> [Задания]
- a) Перепечатайте из отрывка о параде фрагмент от слов "Так парадную колонну" до слов "самом начале войны." включительно.
- b) Кто, согласно отрывку о параде, возглавил парадную колонну училища?

Едва вернулись, пошла техника. Конечно, она была не столь разнообразна, как в Москве на Красной Площади, но ее было очень много. Она шла и шла, сотрясая площадь и заполняя грозным гулом окрестности. На выходе из прямоугольника площади, боевые машины резко набирали ход и, обходя сквер двумя потоками, мимо нас уже проносились на приличной скорости.
Из-под гусениц танков сыпались искры, и я невольно вспомнил, как в раннем детстве видел огромные колонны тех самых танков и самоходок, которые с боями дошли до Германии и года через три после завоеванной ими Победы возвращались на Родину. Из-под их гусениц точно так же сыпались искры, а из выхлопных труб летели черные клубы сажи. Те танки были темно-серыми от дорожной грязи и пыли. Они сами были как огромные бесформенные комья грязи. Грохот стоял примерно такой же. Тогда я видел все это впервые, и боевые машины казались мне чудовищами – драконами из сказки. Мне, ребенку, было очень страшно. Но не меньший страх я видел в глазах пленных немцев, стоявших вдоль колючей проволоки нашего лагеря.
После прохождения техники и спортивного представления мы несколько часов стояли в оцеплении между колоннами демонстрантов. Демонстранты были веселыми и нарядными. Народ действительно ликовал. Впервые за много лет люди, по призыву ветеранов, надели свои награды. Тогда очень многие из фронтовиков были не только живы, но и большинство из них еще работали.
Так парадную колонну нашего училища возглавил его начальник генерал-лейтенант авиации Герой Советского Союза Тихонов. Накануне, поздравляя нас с праздником, он, по нашей просьбе, рассказал о подвиге, который совершил вместе со своими товарищами-летчиками еще в самом начале войны.

> [Собранный материал]

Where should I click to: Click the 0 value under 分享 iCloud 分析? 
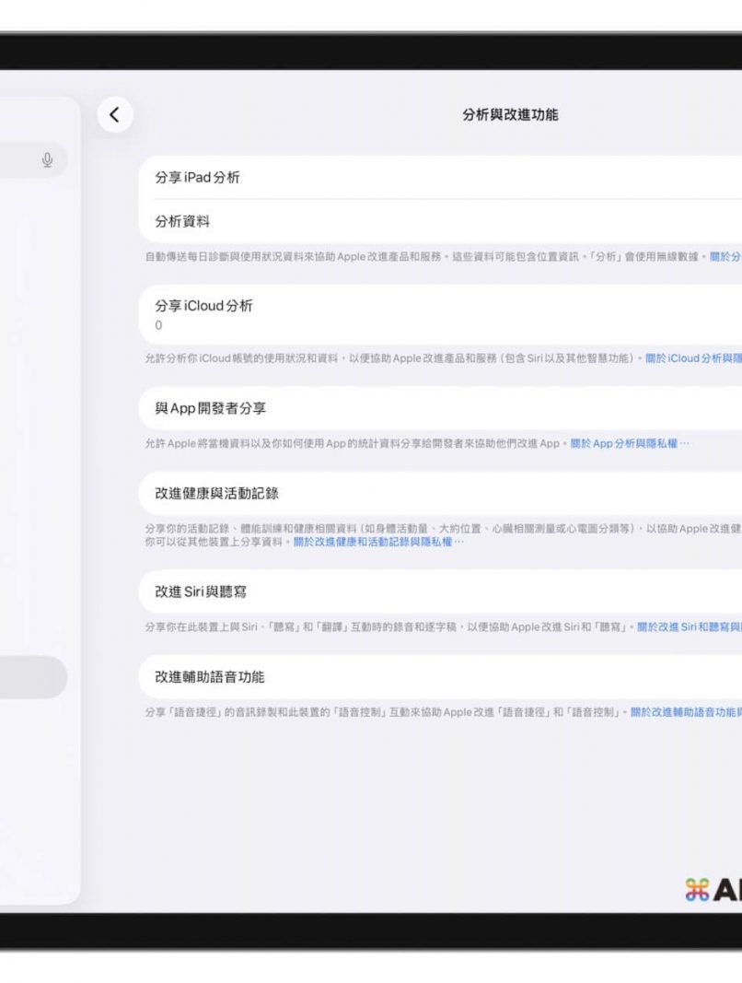[x=158, y=326]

> [Решённые задания]
- a)
Так парадную колонну нашего училища возглавил его начальник генерал-лейтенант авиации Герой Советского Союза Тихонов. Накануне, поздравляя нас с праздником, он, по нашей просьбе, рассказал о подвиге, который совершил вместе со своими товарищами-летчиками еще в самом начале войны.

- b) Начальник училища генерал-лейтенант авиации Герой Советского Союза Тихонов.